Qu’est ce qui vous intéresse, Lorenzo Malaguerra, dans la figure de Don Juan?
Propos recueillis par Eugénie Pastor
Avec Don Juan, on a affaire à un homme, pas à un monstre, même si sa noirceur est extrême, son cynisme sidérant et son peu d’humanité flagrant. C’est un homme, car il a fait le choix d’être ce qu’il est, il n’est pas guidé par sa nature ou par sa rancoeur. Ce n’est pas un séducteur au sens où il aimerait ou désirerait l’objet séduit : il s’admire lui-même en séduisant mais avec la claire conscience du désastre qui s’annonce et avec la volonté de s’en moquer. C’est donc un personnage complexe – bien sûr ! – et je trouve intéressant de voir comment le clown de Jean Lambert-wild s’y frotte. On sent bien qu’on est là à la limite de ce que peut faire un clown. Je ne doute pas que la mélancolie, la cruauté, la légèreté du clown de Jean soient très bien adaptées à Don Juan, mais on voit aussi que le personnage résiste à un traitement particulier. Je suis donc très intéressé de voir comment cela va évoluer au fil des semaines de répétitions, car il n’y a aucune évidence avec ce personnage-là. Il va falloir en relever toute la bizarrerie, sa sexualité oscillante, son désespoir léger, sa fascination pour la mort.

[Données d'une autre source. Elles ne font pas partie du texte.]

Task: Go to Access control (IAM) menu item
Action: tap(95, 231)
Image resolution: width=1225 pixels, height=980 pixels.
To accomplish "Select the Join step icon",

Pourquoi avez-vous décidé d’adapter la pièce de Molière, et pas un autre texte?
La pièce de Molière déploie vraiment toute la complexité du personnage et elle est magnifiquement écrite. Il n’y a rien à faire : on est revenu sans cesse à Molière. Et notre version est tout de même remplie d’éléments atypiques – c’est peu de le dire. Il est donc important d’avoir une base textuelle et narrative solide afin de pouvoir développer les volutes qui nous amusent dans le spectacle.
Lorenzo Malaguerra
Depuis 2009, Lorenzo Malaguerra est le directeur du Théâtre du Crochetan à Monthey (Suisse). Il travaille régulièrement avec Jean Lambert-wild Il collabore également avec la compagnie de l’Ovale, dirigée par Denis Alber et Pascal Rinaldi.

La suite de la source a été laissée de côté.